## Material shown

______

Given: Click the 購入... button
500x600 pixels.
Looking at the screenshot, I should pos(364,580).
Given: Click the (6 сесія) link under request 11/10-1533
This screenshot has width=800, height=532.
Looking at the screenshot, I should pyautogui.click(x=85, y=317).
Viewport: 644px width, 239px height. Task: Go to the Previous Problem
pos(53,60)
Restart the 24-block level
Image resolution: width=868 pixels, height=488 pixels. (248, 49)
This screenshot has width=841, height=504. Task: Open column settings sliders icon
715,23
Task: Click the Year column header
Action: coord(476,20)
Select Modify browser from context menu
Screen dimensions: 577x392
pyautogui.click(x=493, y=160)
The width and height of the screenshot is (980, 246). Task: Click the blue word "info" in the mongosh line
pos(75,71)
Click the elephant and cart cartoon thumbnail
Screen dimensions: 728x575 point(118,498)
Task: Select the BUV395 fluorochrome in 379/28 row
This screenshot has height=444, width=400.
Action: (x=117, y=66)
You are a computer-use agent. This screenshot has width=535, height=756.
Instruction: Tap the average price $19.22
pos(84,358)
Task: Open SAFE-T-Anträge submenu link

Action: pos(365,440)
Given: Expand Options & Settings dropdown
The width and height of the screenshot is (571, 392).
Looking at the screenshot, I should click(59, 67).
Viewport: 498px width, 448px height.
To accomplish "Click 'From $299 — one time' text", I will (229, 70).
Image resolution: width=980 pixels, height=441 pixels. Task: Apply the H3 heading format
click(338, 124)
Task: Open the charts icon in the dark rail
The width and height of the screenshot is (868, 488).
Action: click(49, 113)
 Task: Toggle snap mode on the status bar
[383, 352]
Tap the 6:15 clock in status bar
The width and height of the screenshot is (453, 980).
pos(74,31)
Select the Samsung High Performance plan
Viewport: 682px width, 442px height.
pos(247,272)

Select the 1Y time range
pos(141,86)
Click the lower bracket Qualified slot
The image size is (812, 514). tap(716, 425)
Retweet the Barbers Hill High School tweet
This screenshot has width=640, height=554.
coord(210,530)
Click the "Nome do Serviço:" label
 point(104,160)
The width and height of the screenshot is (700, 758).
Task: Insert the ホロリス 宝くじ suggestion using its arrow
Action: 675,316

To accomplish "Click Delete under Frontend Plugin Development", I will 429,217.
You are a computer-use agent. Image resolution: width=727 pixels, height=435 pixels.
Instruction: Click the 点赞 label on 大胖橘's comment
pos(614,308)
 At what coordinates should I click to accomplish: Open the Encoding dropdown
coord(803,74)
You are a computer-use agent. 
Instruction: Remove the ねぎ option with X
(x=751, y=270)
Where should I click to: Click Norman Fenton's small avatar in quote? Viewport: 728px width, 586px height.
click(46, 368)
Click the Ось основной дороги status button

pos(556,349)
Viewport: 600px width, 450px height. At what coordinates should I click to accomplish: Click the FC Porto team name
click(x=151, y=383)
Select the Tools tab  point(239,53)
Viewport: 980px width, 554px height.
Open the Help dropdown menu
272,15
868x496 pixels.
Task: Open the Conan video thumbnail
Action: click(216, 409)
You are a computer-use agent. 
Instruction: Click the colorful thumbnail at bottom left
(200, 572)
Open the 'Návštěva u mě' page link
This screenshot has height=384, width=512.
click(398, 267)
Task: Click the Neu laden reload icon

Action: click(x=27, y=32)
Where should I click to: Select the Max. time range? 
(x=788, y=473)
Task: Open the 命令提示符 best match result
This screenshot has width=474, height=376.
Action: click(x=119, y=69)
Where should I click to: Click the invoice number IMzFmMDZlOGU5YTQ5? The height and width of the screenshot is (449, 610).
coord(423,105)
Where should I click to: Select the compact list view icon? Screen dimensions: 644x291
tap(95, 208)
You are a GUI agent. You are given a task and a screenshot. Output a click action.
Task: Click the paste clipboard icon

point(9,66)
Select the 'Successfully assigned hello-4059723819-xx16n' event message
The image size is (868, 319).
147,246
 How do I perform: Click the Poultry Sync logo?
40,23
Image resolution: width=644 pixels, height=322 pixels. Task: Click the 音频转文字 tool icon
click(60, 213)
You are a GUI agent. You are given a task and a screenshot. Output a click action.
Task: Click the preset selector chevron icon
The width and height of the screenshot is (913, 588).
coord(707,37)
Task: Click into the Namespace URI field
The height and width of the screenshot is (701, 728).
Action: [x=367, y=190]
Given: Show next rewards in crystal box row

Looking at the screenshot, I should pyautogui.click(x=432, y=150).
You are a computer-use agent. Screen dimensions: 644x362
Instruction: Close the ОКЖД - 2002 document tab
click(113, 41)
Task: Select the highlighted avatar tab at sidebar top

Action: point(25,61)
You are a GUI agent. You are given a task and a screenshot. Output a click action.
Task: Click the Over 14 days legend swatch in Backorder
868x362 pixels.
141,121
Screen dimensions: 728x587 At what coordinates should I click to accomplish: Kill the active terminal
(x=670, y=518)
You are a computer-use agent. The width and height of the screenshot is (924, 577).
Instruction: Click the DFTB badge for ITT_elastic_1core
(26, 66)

______

## Work request
Each line of the data needs to be repeated exactly.

## Task output
Given: Click the 購入... button
500x600 pixels.
Looking at the screenshot, I should pos(364,580).
Given: Click the (6 сесія) link under request 11/10-1533
This screenshot has width=800, height=532.
Looking at the screenshot, I should pyautogui.click(x=85, y=317).
Viewport: 644px width, 239px height. Task: Go to the Previous Problem
pos(53,60)
Restart the 24-block level
Image resolution: width=868 pixels, height=488 pixels. (248, 49)
This screenshot has width=841, height=504. Task: Open column settings sliders icon
715,23
Task: Click the Year column header
Action: coord(476,20)
Select Modify browser from context menu
Screen dimensions: 577x392
pyautogui.click(x=493, y=160)
The width and height of the screenshot is (980, 246). Task: Click the blue word "info" in the mongosh line
pos(75,71)
Click the elephant and cart cartoon thumbnail
Screen dimensions: 728x575 point(118,498)
Task: Select the BUV395 fluorochrome in 379/28 row
This screenshot has height=444, width=400.
Action: (x=117, y=66)
You are a computer-use agent. This screenshot has width=535, height=756.
Instruction: Tap the average price $19.22
pos(84,358)
Task: Open SAFE-T-Anträge submenu link

Action: pos(365,440)
Given: Expand Options & Settings dropdown
The width and height of the screenshot is (571, 392).
Looking at the screenshot, I should click(59, 67).
Viewport: 498px width, 448px height.
To accomplish "Click 'From $299 — one time' text", I will (229, 70).
Image resolution: width=980 pixels, height=441 pixels. Task: Apply the H3 heading format
click(338, 124)
Task: Open the charts icon in the dark rail
The width and height of the screenshot is (868, 488).
Action: click(49, 113)
 Task: Toggle snap mode on the status bar
[383, 352]
Tap the 6:15 clock in status bar
The width and height of the screenshot is (453, 980).
pos(74,31)
Select the Samsung High Performance plan
Viewport: 682px width, 442px height.
pos(247,272)

Select the 1Y time range
pos(141,86)
Click the lower bracket Qualified slot
The image size is (812, 514). tap(716, 425)
Retweet the Barbers Hill High School tweet
This screenshot has width=640, height=554.
coord(210,530)
Click the "Nome do Serviço:" label
 point(104,160)
The width and height of the screenshot is (700, 758).
Task: Insert the ホロリス 宝くじ suggestion using its arrow
Action: 675,316

To accomplish "Click Delete under Frontend Plugin Development", I will 429,217.
You are a computer-use agent. Image resolution: width=727 pixels, height=435 pixels.
Instruction: Click the 点赞 label on 大胖橘's comment
pos(614,308)
 At what coordinates should I click to accomplish: Open the Encoding dropdown
coord(803,74)
You are a computer-use agent. 
Instruction: Remove the ねぎ option with X
(x=751, y=270)
Where should I click to: Click Norman Fenton's small avatar in quote? Viewport: 728px width, 586px height.
click(46, 368)
Click the Ось основной дороги status button

pos(556,349)
Viewport: 600px width, 450px height. At what coordinates should I click to accomplish: Click the FC Porto team name
click(x=151, y=383)
Select the Tools tab  point(239,53)
Viewport: 980px width, 554px height.
Open the Help dropdown menu
272,15
868x496 pixels.
Task: Open the Conan video thumbnail
Action: click(216, 409)
You are a computer-use agent. 
Instruction: Click the colorful thumbnail at bottom left
(200, 572)
Open the 'Návštěva u mě' page link
This screenshot has height=384, width=512.
click(398, 267)
Task: Click the Neu laden reload icon

Action: click(x=27, y=32)
Where should I click to: Select the Max. time range? 
(x=788, y=473)
Task: Open the 命令提示符 best match result
This screenshot has width=474, height=376.
Action: click(x=119, y=69)
Where should I click to: Click the invoice number IMzFmMDZlOGU5YTQ5? The height and width of the screenshot is (449, 610).
coord(423,105)
Where should I click to: Select the compact list view icon? Screen dimensions: 644x291
tap(95, 208)
You are a GUI agent. You are given a task and a screenshot. Output a click action.
Task: Click the paste clipboard icon

point(9,66)
Select the 'Successfully assigned hello-4059723819-xx16n' event message
The image size is (868, 319).
147,246
 How do I perform: Click the Poultry Sync logo?
40,23
Image resolution: width=644 pixels, height=322 pixels. Task: Click the 音频转文字 tool icon
click(60, 213)
You are a GUI agent. You are given a task and a screenshot. Output a click action.
Task: Click the preset selector chevron icon
The width and height of the screenshot is (913, 588).
coord(707,37)
Task: Click into the Namespace URI field
The height and width of the screenshot is (701, 728).
Action: [x=367, y=190]
Given: Show next rewards in crystal box row

Looking at the screenshot, I should pyautogui.click(x=432, y=150).
You are a computer-use agent. Screen dimensions: 644x362
Instruction: Close the ОКЖД - 2002 document tab
click(113, 41)
Task: Select the highlighted avatar tab at sidebar top

Action: point(25,61)
You are a GUI agent. You are given a task and a screenshot. Output a click action.
Task: Click the Over 14 days legend swatch in Backorder
868x362 pixels.
141,121
Screen dimensions: 728x587 At what coordinates should I click to accomplish: Kill the active terminal
(x=670, y=518)
You are a computer-use agent. The width and height of the screenshot is (924, 577).
Instruction: Click the DFTB badge for ITT_elastic_1core
(26, 66)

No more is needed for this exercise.